Устраивая свою экспозицию скульптуры итальянского фашизма, англичане из Института Генри Мура выбрали другой ход: они представили тоталитарный стиль как нечто заведомо обреченное и эту собственную обреченность осознающее. Само название выставки — "Sculptura Lingua Morta" ("Скульптура как мертвый язык") — заимствовано у итальянского скульптора Артуро Мартини, озаглавившего так свое эссе, написанное в 1945 году, в момент окончательного краха фашистской утопии. В этом тексте Артуро Мартини писал, что скульптура обречена, поскольку она была предназначена исключительно для монументально-церемониальных целей, и теперь, когда нуждающийся в собственном увековечении и прославлении строй уходит в небытие, скульптура превращается в мертвый язык наподобие классической латыни и древнегреческого.
В выставке в Лидсе доминируют античные реминисценции. На фоне стен, раскрашенных голубой, терракотовой и золотой краской, высятся статуи атлетов и триумфаторов. Огромный "Боксер" Романо Романелли величаво сидит на полу, упиваясь только что одержанной победой. А рядом еще только готовятся к бою два "Боксера" поменьше, изваянные Марино Марини. В этом гимнасии даже "Лыжники" Эудженио Барони изваяны обнаженными, как и полагается античным атлетам. Сразу три "Давида" — Венанцо Крочети, Джакомо Мандзу и Мирко Басальделла — воплощают аллегорию победы. Лавровые венки триумфаторов украшают головы всадников, символизирующих славу новой итальянской империи. Мерцает позолоченной бронзой "Конь" Марино Марини. Вполне античными, несмотря на одежды по моде 1930-х годов, выглядят и гипсовые "Аллегории искусства" Фаусто Мелотти.

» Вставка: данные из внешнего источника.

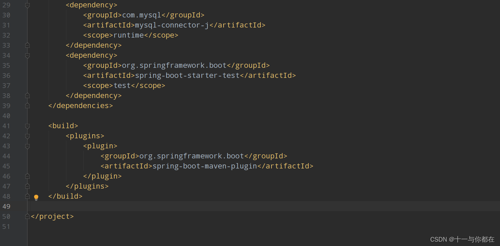Click the fold marker next to line 38

coord(27,95)
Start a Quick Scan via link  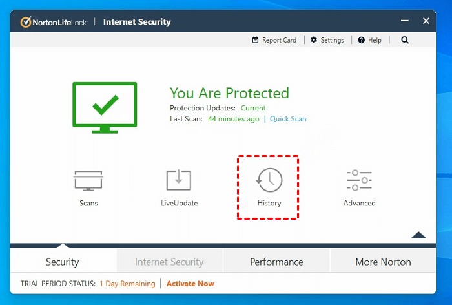click(288, 119)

Многие из действительно монументальных творений муссолиниевской скульптуры были разрушены — так произошло со статуями, созданными для биеннале и триеннале в Милане, Венеции и Риме, уничтоженными после выставок. Но и уцелевшие реликты фашистской утопии выглядят по-античному торжественными и элегическими, ведь еще официальный архитектор гитлеровской Германии Альберт Шпеер говорил, что здания должны строиться таким образом, чтобы даже их руины выглядели величественно.
После падения фашистского режима многие итальянские скульпторы отказались от неоклассического стиля и обратились к модернистскому языку. Даже "Гибель Сапфо", созданная Альберто Мартини в 1940 году и выставленная в последнем зале экспозиции в Лидсе,— почти абстрактное произведение. На первый взгляд это просто бесформенная глыба бронзы, и, только присмотревшись, можно различить условную человеческую фигуру, свернувшуюся в позе зародыша. Тело Сапфо слово бы сплавилось со скалой, о которую она разбилась, покончив жизнь самоубийством. Гибель скульптуры здесь — не монументальные руины, над которыми не властно время, но возвращение в изначальную бесформенность косной материи.